Second Attempt: Adding a Machine
Now, we can do the reverse experiment, i.e., adding a machine. Let’s start from scratch by restarting the cluster in one terminal with ./scripts/start_cluster.sh
and, in another terminal:
% ./scripts/start_master.sh
1> Master.kill(2)
:ok
2> Master.fill(1,5000)
:ok
3> Master.stat
[{1, 1228}, {2, {:badrpc, :nodedown}}, {3, 1290}, {4, 1228}, {5, 1254}]
We have filled the cache on a 4-node cluster. Now, let’s open another terminal to restart the apothik_2
node that we just stopped: elixir --name apothik_2@127.0.0.1 -S mix run --no-halt
Back in the master terminal:
4> Master.stat
[ {1, 1228}, {2, 0}, {3, 1290}, {4, 1228}, {5, 1254}]
5> Master.fill(1,5000)
:ok
6> Master.stat
[ {1, 2032}, {2, 996}, {3, 2027}, {4, 2027}, {5, 1970}]
This is positive: the node has been automatically reintegrated into the cluster! The goal is achieved.
We can see a random rebalancing of keys across the 5 nodes, which leads the nodes to keep unnecessary keys in memory (about 1000).

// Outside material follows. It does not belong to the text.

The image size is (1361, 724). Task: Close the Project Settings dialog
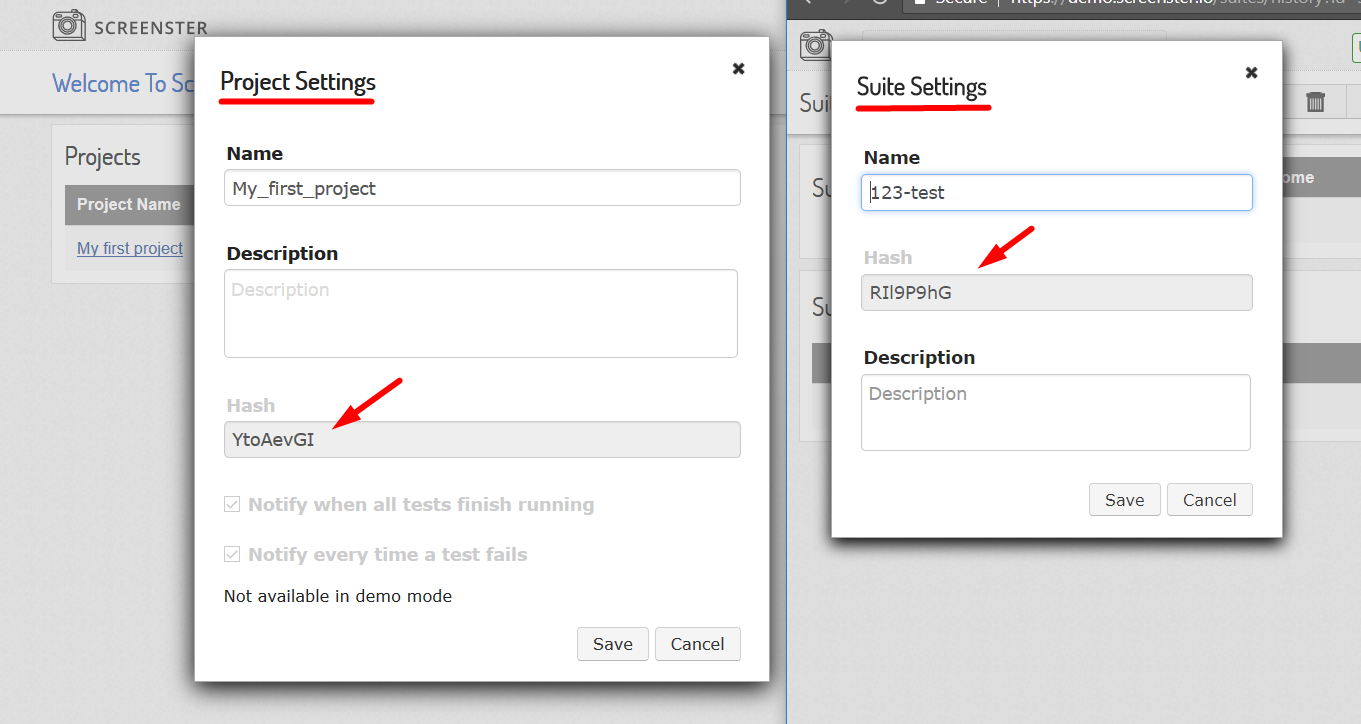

We leave it to you to try adding a new machine apothik_6
and observe what happens.
Interlude: Cleaning Up a Bit
We went as fast as possible when we added node tracking to the cluster. Remember, Apothik.Cluster
tracks nodes entering and leaving the cluster and informs Apothik.Cache
of each change. The latter is a GenServer
that maintains the cluster state in its state.
But this leads to something very ugly: every time we make a request to the cache, we make a request to the Apothik.Cache
process to calculate the node for the key via a GenServer.call
.
Specifically, when we run :rpc.call(:"apothik_1@127.0.0.1", Apothik.Cache, :get, [:a_key])

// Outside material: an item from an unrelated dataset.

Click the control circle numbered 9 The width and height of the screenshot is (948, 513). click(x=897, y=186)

from the master, a process is launched on apothik_1
to execute the Apothik.Cache.get/1
code. This process then asks the process named Apothik.Cache
on the apothik_1
node which node stores the key :a_key
(let’s say node 2
), then asks the Apothik.Cache
process on node apothik_2
for the value stored for a_key
. This value is then sent to the calling process on the master that executes the :rpc
. It’s quite dizzying that all this works effortlessly. The magic of Erlang, once again.
But this initial round trip of key_to_node/1
can be avoided. We need to store information accessible by all processes on the node. The solution has long existed in the Erlang world. It’s the famous Erlang Term Storage, or ets
.
After adaptation, the cache looks like this:
defmodule Apothik.Cache do
use GenServer
alias Apothik.Cluster
require Logger
(... same as before ...)
def update_nodes(nodes) do
GenServer.call(__MODULE__, {:update_nodes, nodes})
end
def start_link(args), do: GenServer.start_link(__MODULE__, args, name: __MODULE__)
# Implementation
defp key_to_node(k) do
[{_, nodes}] = :ets.lookup(:cluster_nodes_list, :cluster_nodes)

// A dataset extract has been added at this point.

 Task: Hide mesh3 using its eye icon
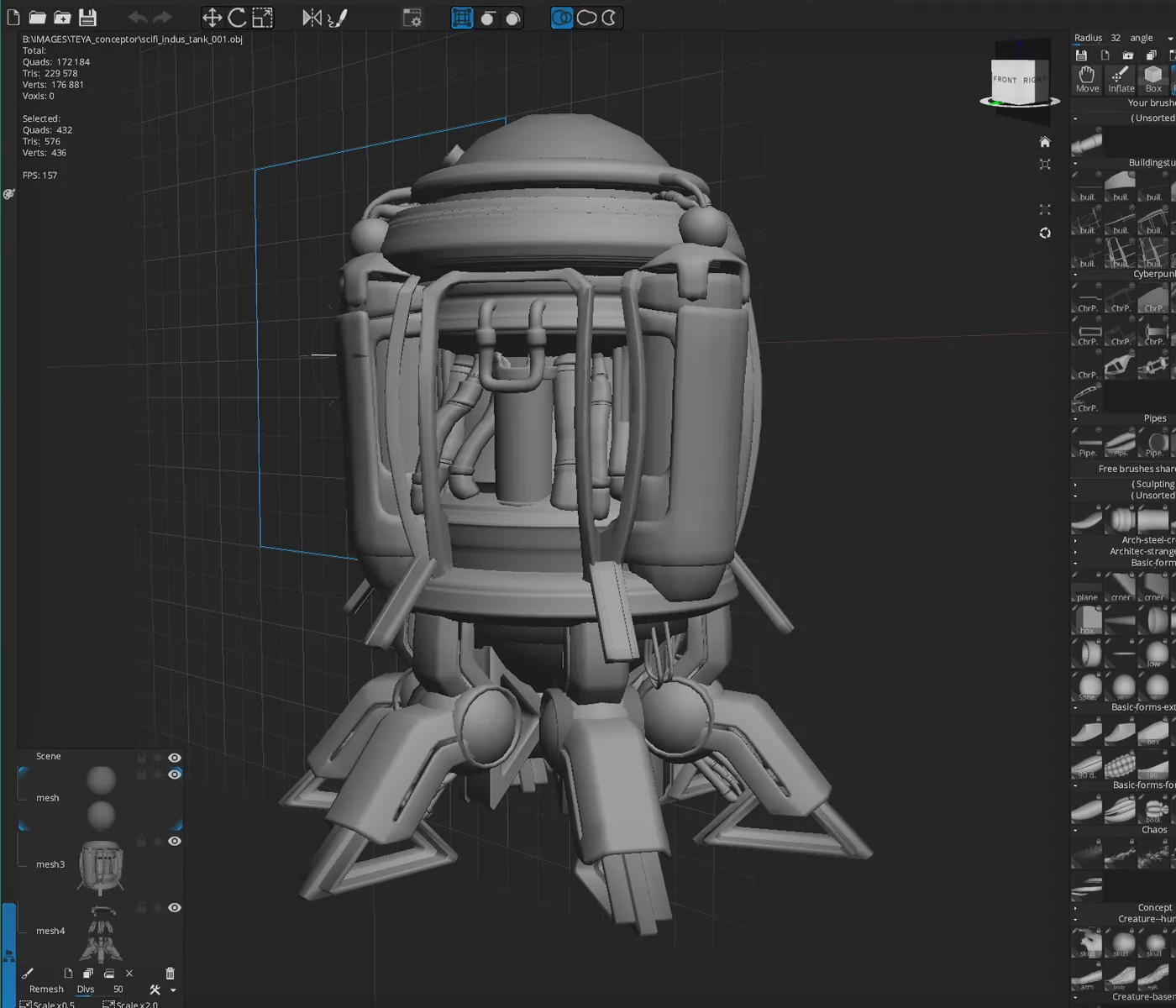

Enum.at(nodes, :erlang.phash2(k, length(nodes)))
end
@impl true
def init(_args) do
:ets.new(:cluster_nodes_list, [:named_table, :set, :protected])
:ets.insert(:cluster_nodes_list, {:cluster_nodes, Cluster.get_state()})
{:ok, %{}}
end
@impl true
def handle_call({:get, k}, _from, state) do
{:reply, Map.get(state, k), state}
end
def handle_call({:put, k, v}, _from, state) do
{:reply, :ok, Map.put(state, k, v)}
end
def handle_call({:delete, k}, _from, state) do
{:reply, :ok, Map.delete(state, k)}
end
def handle_call(:stats, _from, state) do
{:reply, map_size(state), state}
end
def handle_call({:update_nodes, nodes}, _from, state) do
Logger.info("Updating nodes: #{inspect(nodes)}")
:ets.insert(:cluster_nodes_list, {:cluster_nodes, nodes})
{:reply, :ok, state}
end
@impl true
def handle_info(msg, state) do
Logger.warning(msg)
{:noreply, state}
end
end
Note, in init/1
:
:ets.new(:cluster_nodes_list, [:named_table, :set, :protected])
:ets.insert(:cluster_nodes_list, {:cluster_nodes, Cluster.get_state()})
We use a named table :cluster_nodes_list
, in which only the creator process can write but which is accessible by all processes on the node. This is the meaning of the :protected
option. In this table, which behaves like a map
, we have a single key :cluster_nodes_list
that contains the list of cluster nodes.
We have achieved our goal, as key_to_node/1
can now execute directly:
defp key_to_node(k) do
[{_, nodes}] = :ets.lookup(:cluster_nodes_list, :cluster_nodes)
Enum.at(nodes, :erlang.phash2(k, length(nodes)))
end
We leave it to you to verify that everything works well. End of the interlude!
Critique of the Current Functionality and Possible Solution
Something doesn’t sit right with us. The arrival or departure of a node in the cluster is catastrophic. All keys are rebalanced. This leads to a cache that will suddenly drop in performance each time such an event occurs, as the keys will no longer be available. Additionally, the memory will be filled with unnecessary keys. Ultimately, an event that should be local, or even insignificant in the case of a very large cluster, disrupts the entire cluster. How can we make the distribution of keys less sensitive to the cluster’s structure?
After discussing among ourselves and jotting down a few pages of notes, a solution is forming. As is often the case in computing, the solution is to add a level of indirection.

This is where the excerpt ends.